- _Aim of the task_: The expected output is an exact copy of the lines from the one containing "You are a computer-use" to the final line below, minus any pictures.

- _Data_:
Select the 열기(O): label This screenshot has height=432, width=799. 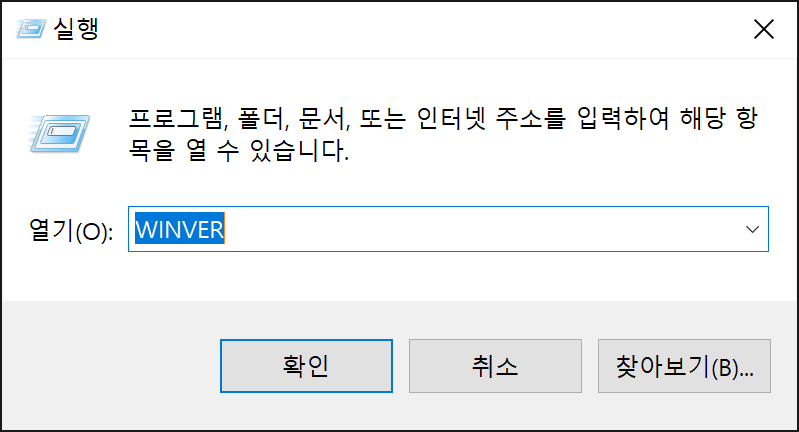coord(71,230)
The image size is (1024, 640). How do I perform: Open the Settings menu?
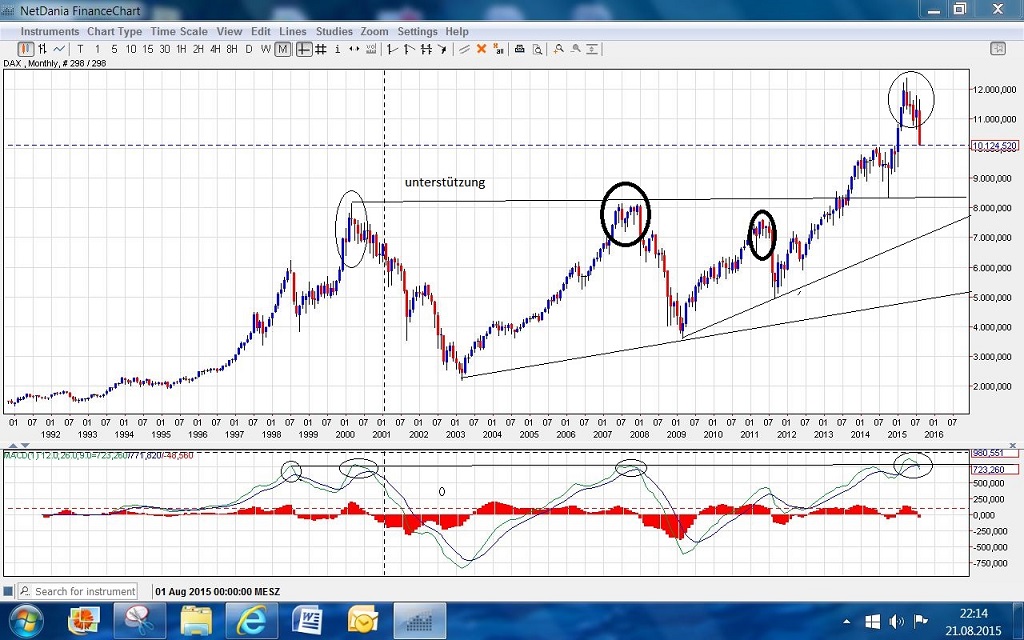pos(417,32)
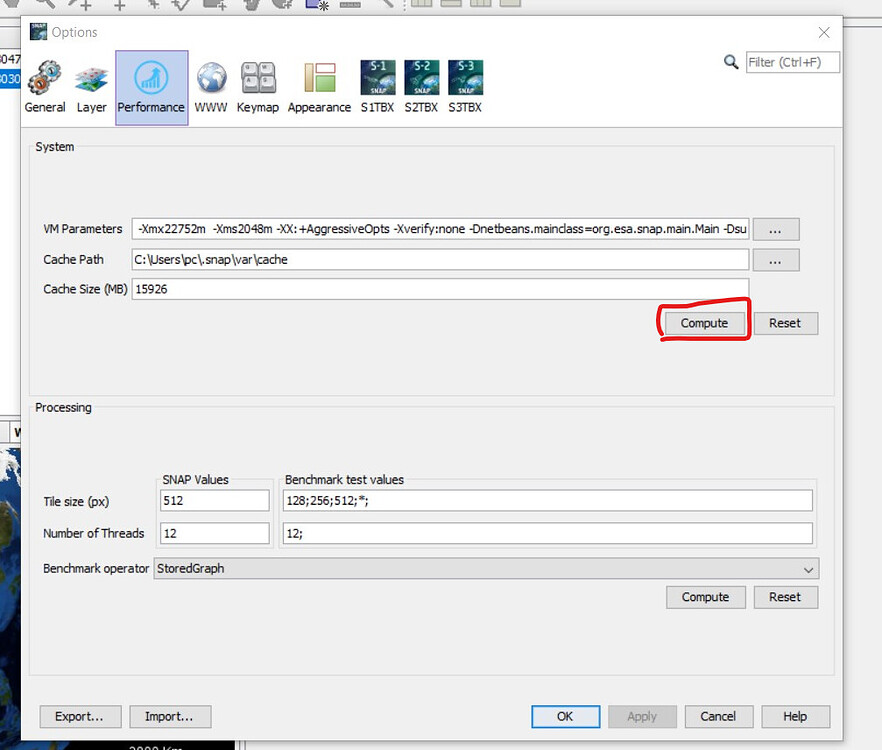
Task: Click the ... browse button next to VM Parameters
Action: coord(775,228)
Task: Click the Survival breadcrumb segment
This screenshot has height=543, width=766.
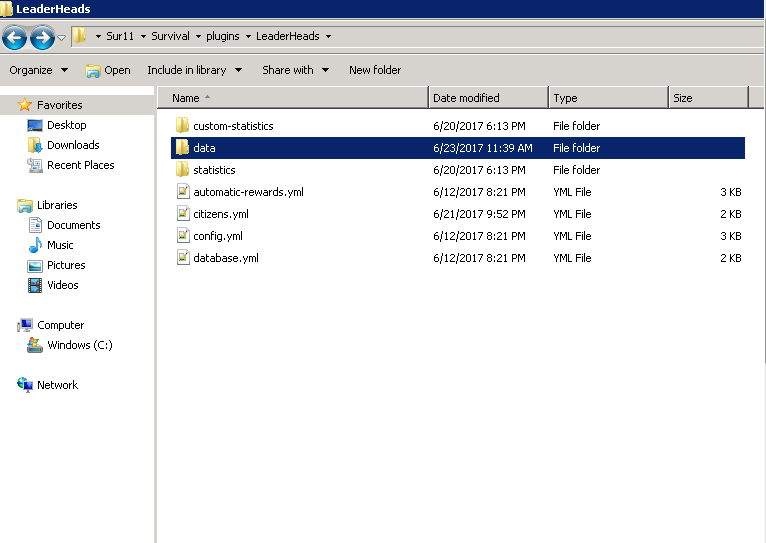Action: click(x=170, y=36)
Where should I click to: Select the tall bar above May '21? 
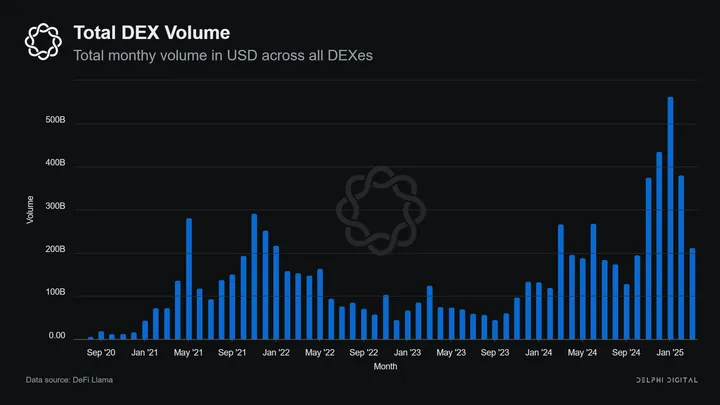[189, 278]
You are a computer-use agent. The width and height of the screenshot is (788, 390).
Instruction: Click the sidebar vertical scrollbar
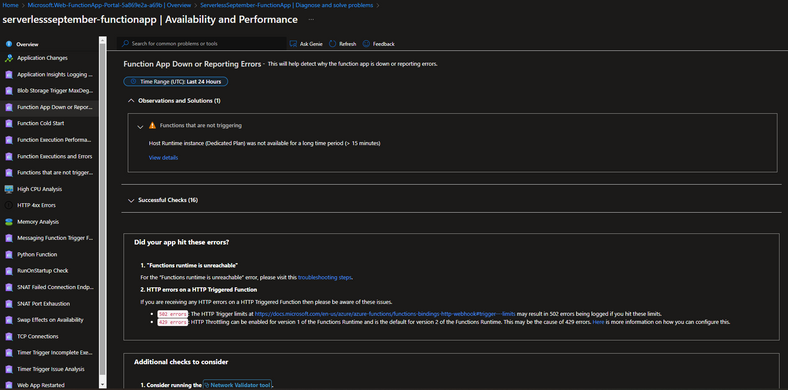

- _Answer to this problem_:
You are a computer-use agent. The width and height of the screenshot is (788, 390).
Instruction: Click the sidebar vertical scrollbar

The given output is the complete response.